◆ Work instructions
- a) Answer these from the text on energy and infrastructure in Lebanon:
(i) When was the new PPP law introduced?
(ii) How much concessional funding does the international funding include?
(iii) How many of the 117 reform measures of the 2007 Paris III reform program were implemented?
- b) Copy the text on energy and infrastructure in Lebanon from "Energy and infrastructure in" up to and including "Cloud Data Centre.", swapping in "Motorway" for "Expressway".

Energy and infrastructure in Lebanon

Global Publication June 2019

The Lebanese energy and infrastructure markets are the most recent in the Middle East region to turn to privatisation to fulfil the country’s needs.

Earlier in 2019 the Ministry of Energy and Water (the Ministry) finally published the electricity plan, setting out the measures they will take to correct the perennial deficit of state utility Electricité du Liban (EdL), including a large scale roll out of independent power projects for both renewable and conventional electricity generation.

On the infrastructure side, the new PPP law was introduced in September 2017 and is currently pursuing three new projects: the expansion of Rafic Hariri International Airport; the Khalde – Nahr Ibrahim Expressway and the Lebanon Cloud Data Centre.

Background

The new impetus for the development of the energy and infrastructure sectors in Lebanon is the CEDRE Conference1  (Paris IV) that resulted in the international community pledging US$11bn of funding for the Lebanese Government’s Capital Investment Program, conditional on a corresponding reform program. International funding includes US$9.9 billion of concessional funding, envisaged to be implemented alongside private investment.

CEDRE reforms

The Vision for Stabilization, Growth and Employment, aimed at increasing public investment; economic and fiscal stability; structural and sectoral reforms; and a diversification strategy. Structural reforms cover fighting corruption, strengthening governance and accountability, including public finance management, modernising procurement rules, reforming customs and improving public investment management.

The 2018 Paris IV conference is the fourth time that the Lebanese Government and the international community have sought to implement financial commitments tied to reforms. The Paris III conference was held in 2007.

Only 26 out of 117 reform measures of the 2007 Paris III  reform program were implemented, resulting in only 50 per cent of donor funding being disbursed. Failures were due to high institutional requirements of the reform measures. Past performance demonstrates that Lebanese Government institutions are more effective at implementing measures through Decrees that require approval of the Council of Ministers and President, than those which require the creation of new law by way of Parliamentary approval.

The Lebanese Government has learned from the past and is using measures with lower institutional requirements to achieve progress on energy and infrastructure projects.

Electricity sector

The Lebanese economy has a deficit of US$6 billion2 and GDP growth of approximately 1 per cent. The impact of the electricity sector on this is significant. Whilst public debt is currently 150 per cent of GDP, one third of this is attributable to EdL. Therefore the development of the electricity sector is essential to the success of CEDRE. 24 per cent of the Capital Investment Program is targeted at the electricity sector.

◆ Information provided
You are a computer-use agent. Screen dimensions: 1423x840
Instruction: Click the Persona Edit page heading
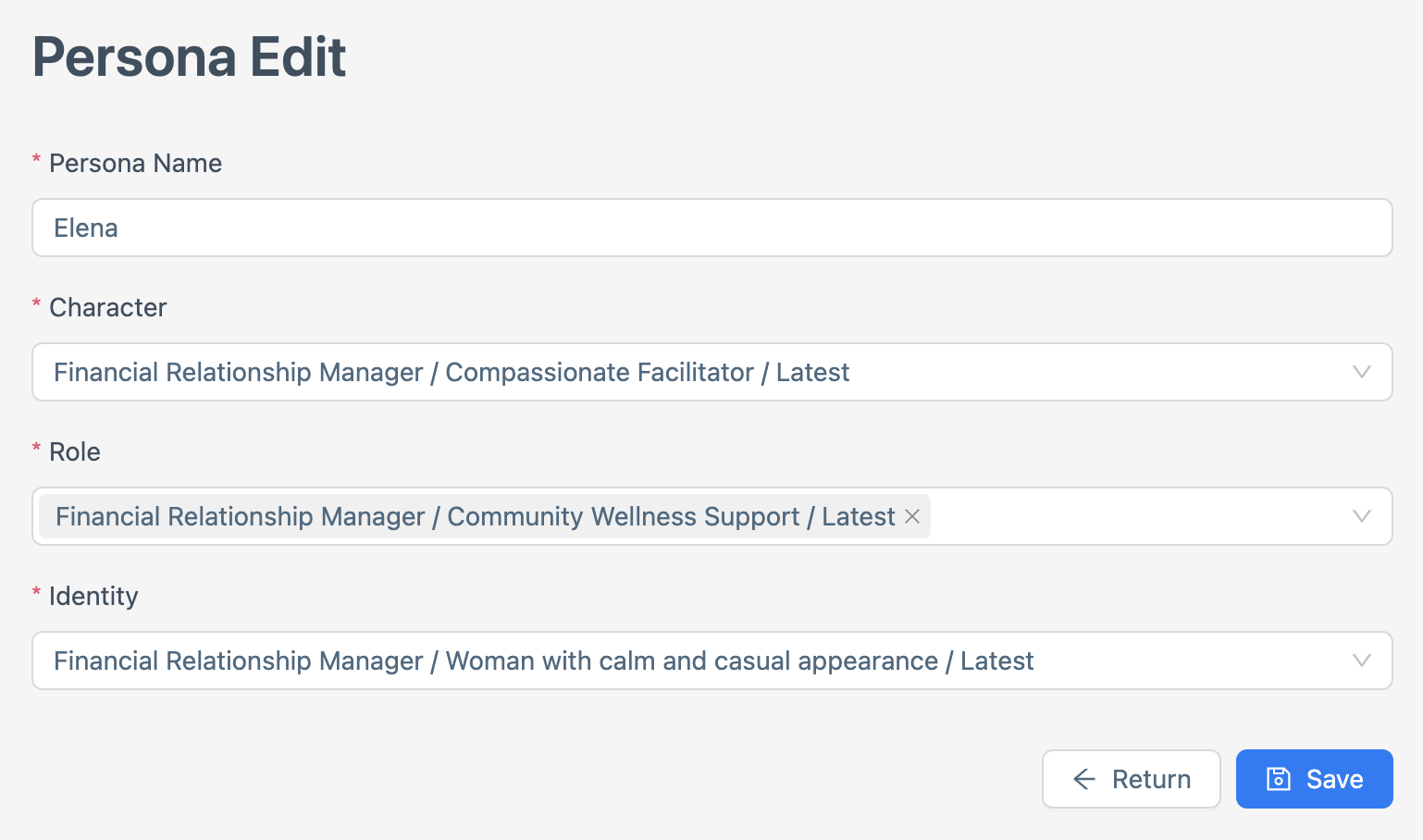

◆ Solution set
- a)
(i) September 2017
(ii) US$9.9 billion
(iii) 26

- b)
Energy and infrastructure in Lebanon

Global Publication June 2019

The Lebanese energy and infrastructure markets are the most recent in the Middle East region to turn to privatisation to fulfil the country’s needs.

Earlier in 2019 the Ministry of Energy and Water (the Ministry) finally published the electricity plan, setting out the measures they will take to correct the perennial deficit of state utility Electricité du Liban (EdL), including a large scale roll out of independent power projects for both renewable and conventional electricity generation.

On the infrastructure side, the new PPP law was introduced in September 2017 and is currently pursuing three new projects: the expansion of Rafic Hariri International Airport; the Khalde – Nahr Ibrahim Motorway and the Lebanon Cloud Data Centre.